14 APRIL 2001, Page 34

PEN pals and party pieces

Diana Hendry

POSTCARDS FROM ABROAD by Elizabeth Paterson Sinclair Stevenson, £9.99, pp. 189, ISBN 0953739872 Pcture the scene. It's 1970 and the PEN congress in Seoul, at which John Updike gives a lecture on 'Humour in Fiction', has just finished. The weary organisers fly on to Manila. There, perched on gilt chairs in Malacanang Palace, they discuss with Imelda Marcos the possibility of a 1972 congress in Manila. Madame Marcos apparently sees herself as a patron of the arts. She's all for it. Discussions over, she asks what the PEN party would like to do.

'Lie on a beach and recover,' says Peter Elstrob, then press officer. No sooner said than done. A click of the fingers, a telephone on a silver salver, and two helicopters later the PEN party are landed on a palm-fringed sandy beach complete with beach-house owned by the minister of defence.

This is just one of the many behind-thescenes glimpses of PEN which Elizabeth Paterson presents in Postcards from Abroad. As the spring issue of Pen News remarks, Paterson is perhaps the principal 'living archive' of PEN's history and personalities, having worked at the London headquarters for 29 years.

Postcards isn't about the serious side of PEN's work, its continual defence of freedom of expression within and between nations, its support of writers silenced or imprisoned. Rather, as Paterson says in her introduction, it's a light-hearted and very personal memoir'. It's about travelling to congresses in Vienna, Jerusalem, Sydney, Barcelona, New York etc. It's about endless lunches, dinners, receptions and very long speeches. It's about the delegates' enthusiasm for meals — 'I had often thought that only sub-machine guns would keep PEN delegates from their food' — and bedroom parties drinking duty-free whisky out of toothmugs. And, largely, it's about the idiosyncrasies and eccentricities of the general secretaries and presidents of PEN and other attendant and notable writers.

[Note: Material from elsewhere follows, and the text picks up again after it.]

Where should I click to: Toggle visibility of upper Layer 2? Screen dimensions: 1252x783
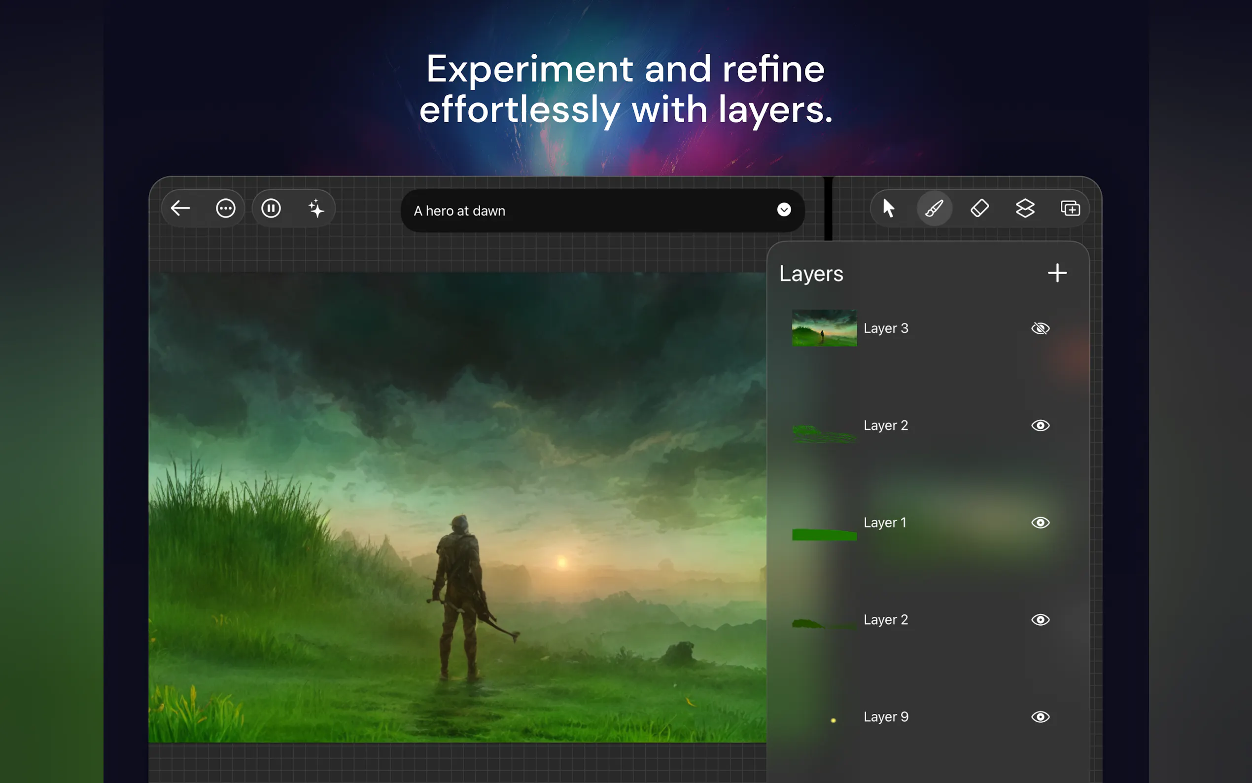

One feels that Elizabeth Paterson is a little hampered by possessing that rare quality, discretion. Indeed I feel a little hampered by it myself. I think so highly of PEN that it's nasty of me to say I found the gossip a bit tame — Arthur Miller lacking a tie, Amos Oz introducing himself to a Saudi Arabian poet as 'a neighbour of yours — from Israel', Norman Mailer appearing at a New York congress with a black eye.

And from time to time I felt frustrated at learning only the title of a talk. I mean just one line of what John Updike said on 'Humour in Fiction' would have cheered me. But this is probably unfair. Paterson's book is more about PEN members having to perform a 'party piece' at a Mongolian barbecue in Taiwan and Peter Elstob (now a PEN vice-president) singing 'There's a tavern in the town' than the conference theme of 'Thirty Years of Turmoil in Asian Literature'.

Paterson gives us an affectionate and mostly entertaining portrait of PEN, written with an observant eye and a wry, understated humour. The postcards of the title, by the way, were sent by Elizabeth to Kevin FitzGerald, writer, rock climber and raconteur. One such, sent from Tokyo, reads, 'Even in the Shinjuku Gardens, where we went to find peace and tranquillity among the azaleas, there were PEN delegates behind every bush!'

They were probably waiting for the lunch gong.